GOAL: Pull every line of text from the items below verbatim, omitting the pictures.

------ TASK DATA

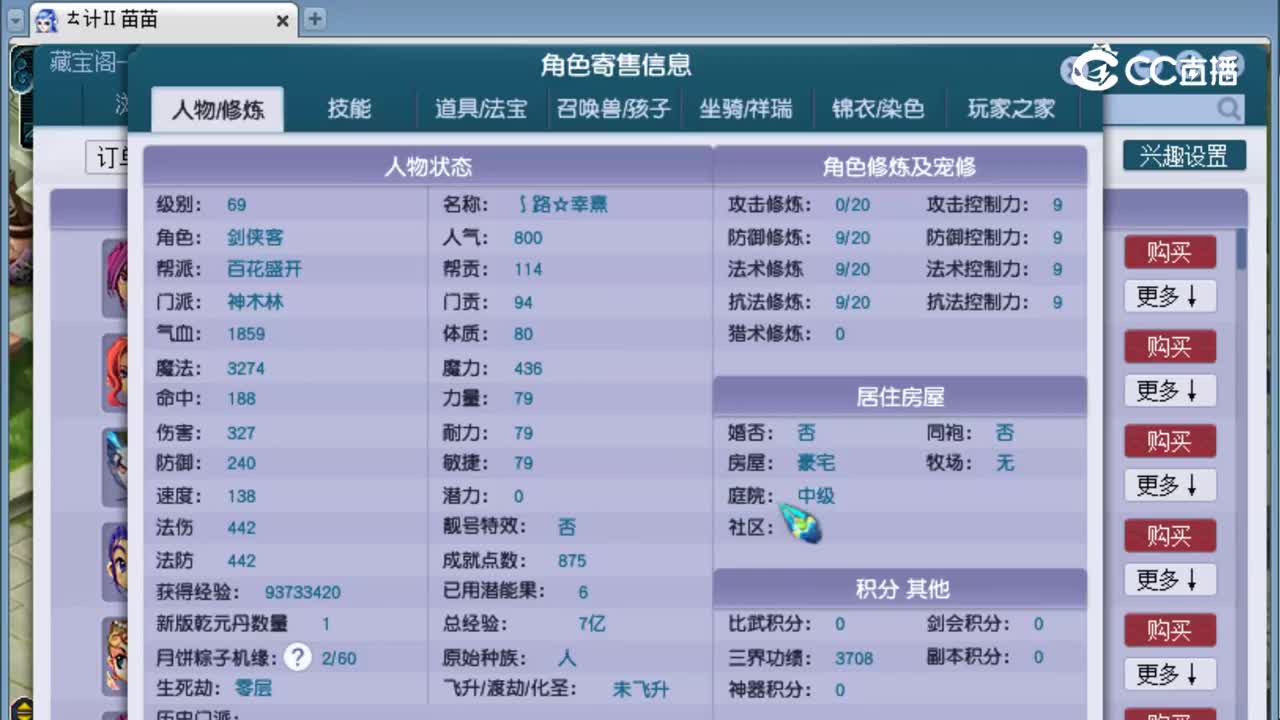Image resolution: width=1280 pixels, height=720 pixels.
Task: Click the 兴趣设置 button
Action: coord(1184,156)
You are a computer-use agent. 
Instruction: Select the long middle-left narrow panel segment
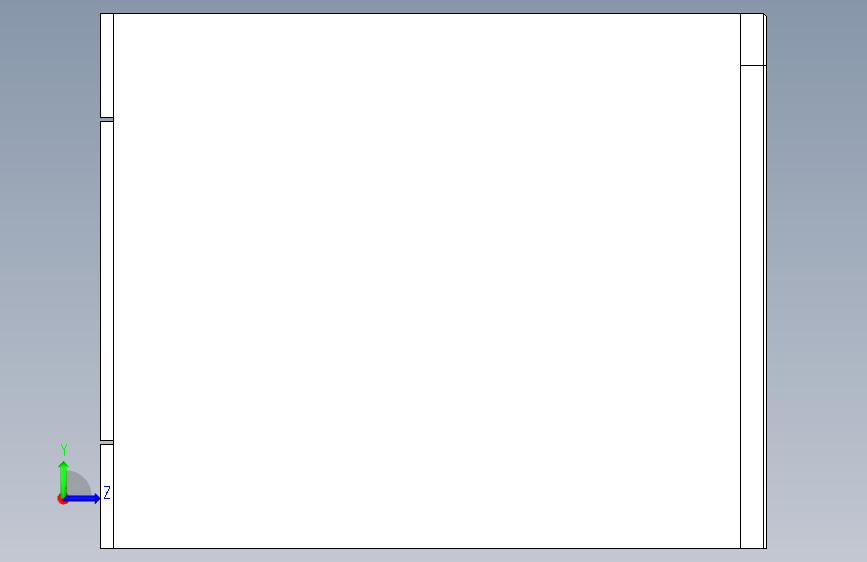[x=107, y=281]
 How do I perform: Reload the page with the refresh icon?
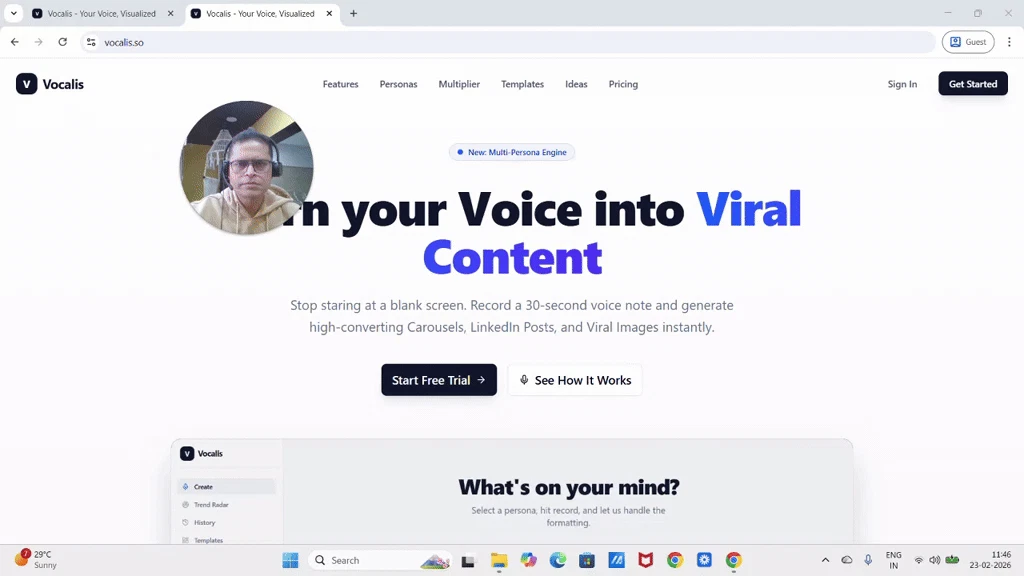tap(63, 42)
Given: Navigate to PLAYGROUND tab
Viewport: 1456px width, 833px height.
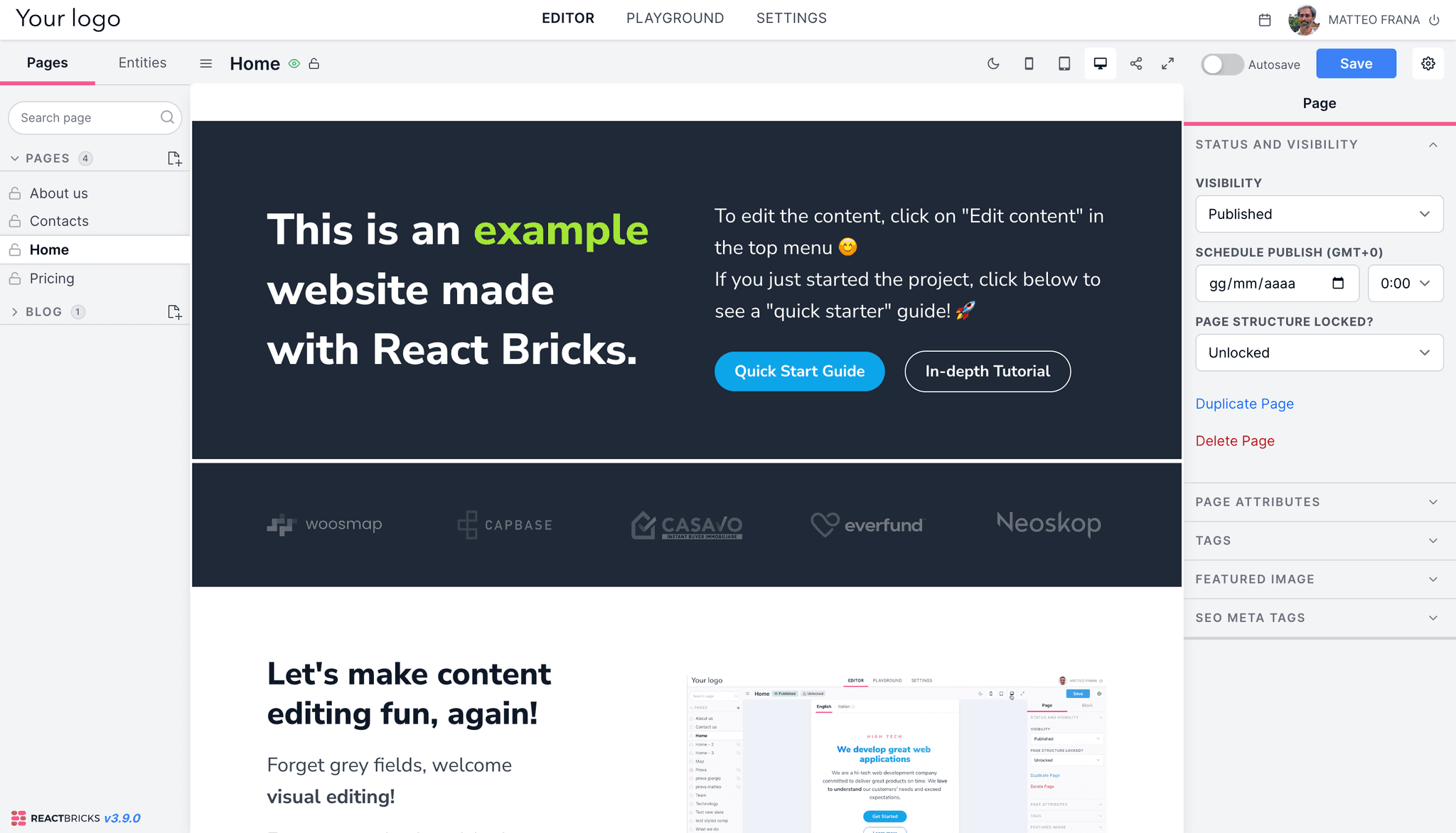Looking at the screenshot, I should tap(675, 18).

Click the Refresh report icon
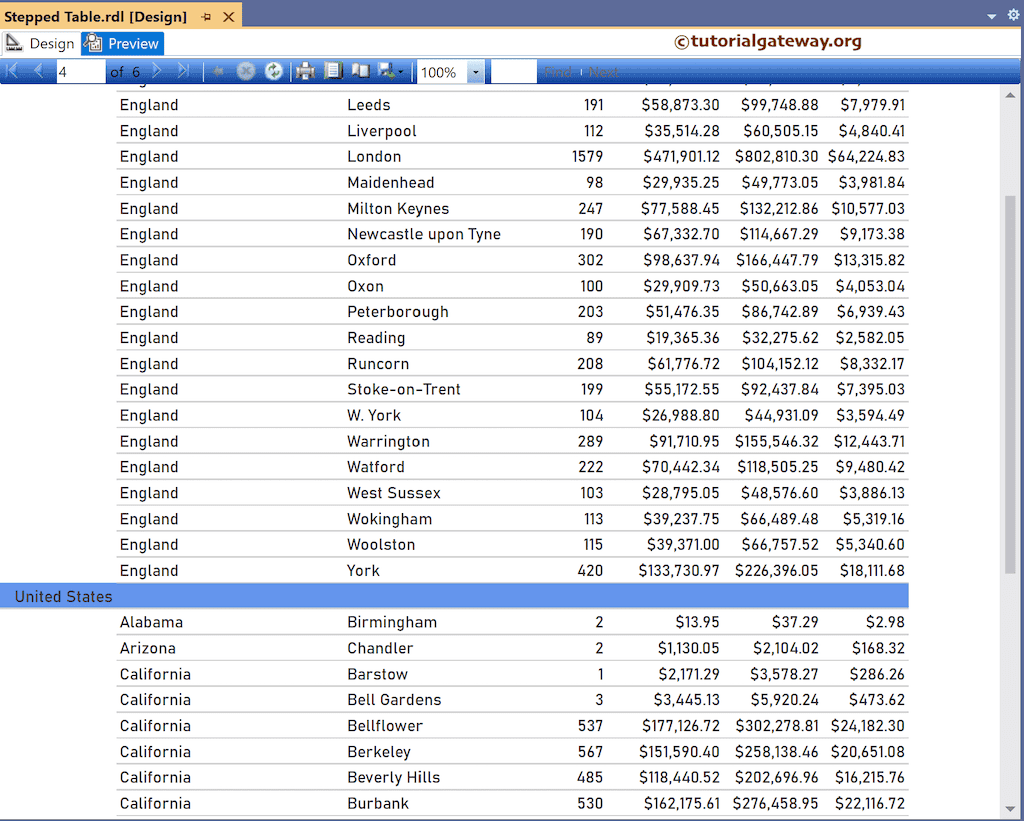(274, 71)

------------

SOLUTION TO THIS EXERCISE:
Image resolution: width=1280 pixels, height=720 pixels.
Task: Click the 兴趣设置 button
Action: coord(1184,156)
You are a computer-use agent. 
Instruction: Select the long middle-left narrow panel segment
[x=107, y=281]
 How do I perform: Reload the page with the refresh icon?
tap(63, 42)
Given: Navigate to PLAYGROUND tab
Viewport: 1456px width, 833px height.
Looking at the screenshot, I should tap(675, 18).

Click the Refresh report icon
(274, 71)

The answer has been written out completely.